**TASK TO CARRY OUT:** Once you reach the line containing "Open calendar view icon beside Upload Photo", return it and every line after it exactly, through the end of the records below, with no pictures.

**DATA FOR THIS TASK:**
────────────────────────────────────────

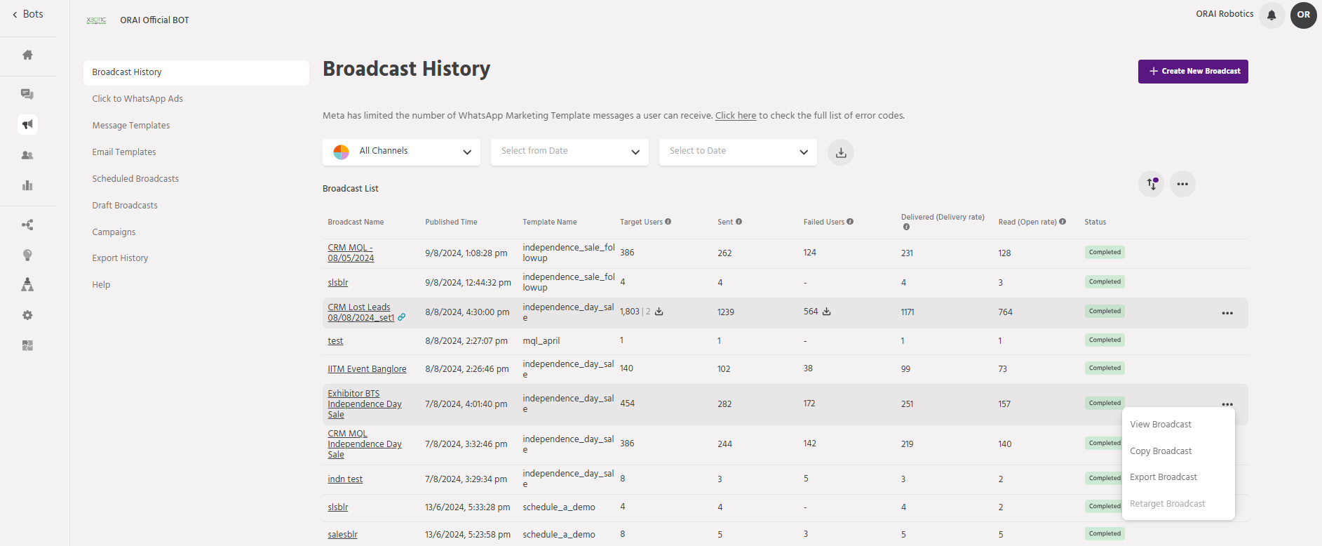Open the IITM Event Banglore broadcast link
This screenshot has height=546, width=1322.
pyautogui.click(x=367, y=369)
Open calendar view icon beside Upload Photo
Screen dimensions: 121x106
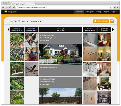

────────────────────────────────────────

**WRITTEN REPLY:**
Open calendar view icon beside Upload Photo
Screen dimensions: 121x106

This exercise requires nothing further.